Applying convolution across batched sequences


I have batched and sequenced 2d data, meaning I am working with tensors of size (batch_size, max_seq_len, d1, d2). I want to use convolution to reduce it to (batch_size, max_seq_len, new_dim). The layer that does this doesn’t care about sequences, meaning all elements of the sequence are passed through the same weights. The issue is that Conv1d and Conv2d do not accept 4d inputs, so I would have to first reshape them into (batch_size * max_seq_len, d1, d2).

My question is, is there a more efficient way to do this? Or is it ok? The worry is that batch_size*max_seq_len ends up equalling 2400, which seems to big for a batch and it might cause my computation to run too slowly.

I would just attempt to run your computation as-is and check if the throughput you are getting is acceptable given e.g., your hardware’s peak FLOP throughput.
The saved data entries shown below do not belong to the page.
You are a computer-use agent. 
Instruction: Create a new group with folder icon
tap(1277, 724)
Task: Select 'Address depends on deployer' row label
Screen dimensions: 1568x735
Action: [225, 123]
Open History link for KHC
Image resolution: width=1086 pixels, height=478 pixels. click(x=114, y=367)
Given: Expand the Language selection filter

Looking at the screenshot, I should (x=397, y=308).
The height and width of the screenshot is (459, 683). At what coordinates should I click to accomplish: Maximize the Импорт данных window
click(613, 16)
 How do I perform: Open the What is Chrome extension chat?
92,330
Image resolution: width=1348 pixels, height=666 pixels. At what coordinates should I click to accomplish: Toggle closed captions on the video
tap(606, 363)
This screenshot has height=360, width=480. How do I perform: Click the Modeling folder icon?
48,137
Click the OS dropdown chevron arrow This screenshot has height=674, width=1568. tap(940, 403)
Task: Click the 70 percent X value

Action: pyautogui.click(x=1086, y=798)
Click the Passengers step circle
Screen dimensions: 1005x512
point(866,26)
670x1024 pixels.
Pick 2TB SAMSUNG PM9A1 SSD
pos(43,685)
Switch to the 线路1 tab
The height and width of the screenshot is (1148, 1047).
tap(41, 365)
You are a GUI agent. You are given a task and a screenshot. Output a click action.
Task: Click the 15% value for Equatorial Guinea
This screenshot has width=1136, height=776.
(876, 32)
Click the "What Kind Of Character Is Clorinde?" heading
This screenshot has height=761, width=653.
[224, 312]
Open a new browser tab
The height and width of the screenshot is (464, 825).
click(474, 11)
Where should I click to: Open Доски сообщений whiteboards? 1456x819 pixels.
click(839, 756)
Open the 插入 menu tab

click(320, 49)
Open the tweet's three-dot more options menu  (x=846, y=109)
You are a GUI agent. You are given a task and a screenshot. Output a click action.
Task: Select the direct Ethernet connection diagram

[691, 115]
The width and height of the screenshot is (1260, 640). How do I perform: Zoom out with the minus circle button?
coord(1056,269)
I would be more concerned by the effectively small channel dimension if you intend to interpret your data as (N, 1, d1, d2), as this would be a fairly uncommon setup.

There is no (N, 1, d1, d2). I squeeze it to (N, d1, d2) where N=batch_size*max_seq_len. (N, 1, d1, d2) is impossible bc like I said Conv1d/2d doesn’t accept 4d input, which is why I have to squeeze in the first place.